» PAGE

+++++

# Need help!!



## axeslinger (Jun 24, 2015)

I found a breeder that happens to live close to me. They have a few puppies that are 6 months old and a litter due in a few months. Im not really sure of the benefits of new puppy vs 6 month old. Can anyone give any advice? I know there is a bond created when you get a new puppy but also there might be some benefits of having a 6 month old that's already out of that stage....


----------



## Cassidy's Mom (Mar 30, 2003)

It really depends on the breeder and what they do with the puppies. One of the advantages of an older pup is better bowel and bladder control, so housebreaking should go quickly if it's not already been done. What kind of socialization have the puppies been getting? Have they been crate trained? What training has been done? 

We got Sneaker at 16 weeks old and Cassidy at 20 weeks old. That's younger than 6 months, but we had no problems with bonding at all. Especially with Cassidy - she treated us like she'd been waiting for her people to show up, we were those people, and she left without a backward glance. She was superglued to us right from the very beginning.

+++++

» SUPPLIED RECORDS
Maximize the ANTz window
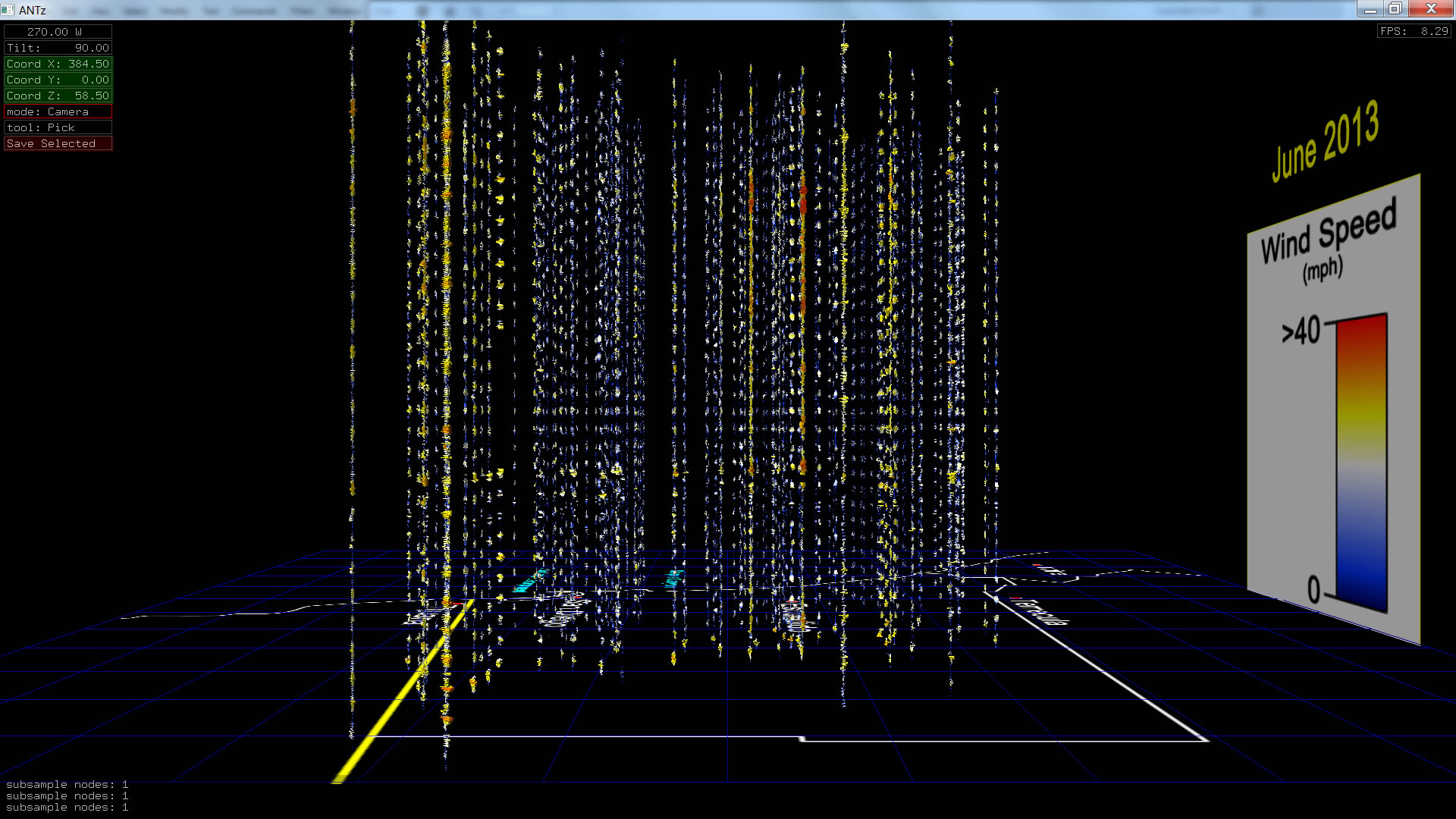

+++++

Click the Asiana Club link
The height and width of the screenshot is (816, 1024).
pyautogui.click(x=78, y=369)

+++++

» TASK SET
1. In the puppy thread, list every question that Cassidy's Mom asks the original poster.
2. Write the next part of the puppy thread, picking up after the last post shown.
The records were taken from a different source than the text.

» ANSWERS TO THE PROBLEMS
1.
- What kind of socialization have the puppies been getting?
- Have they been crate trained?
- What training has been done?

2.
It is fun to get a young puppy and start shaping them right from the very beginning too. Dena and Keefer were both 9 weeks old and Halo was 10 weeks old.


----------



## dogma13 (Mar 8, 2014)

Go meet the pups before making a decision.You want whichever one you decide on to meet with your expectations and lifestyle.One benefit of an older pup is teething is done so minimal landshark phaseFaster to house train and sleep through the night also.


----------



## axeslinger (Jun 24, 2015)

Thank you so much for your help and advice! I hope to go meet them soon.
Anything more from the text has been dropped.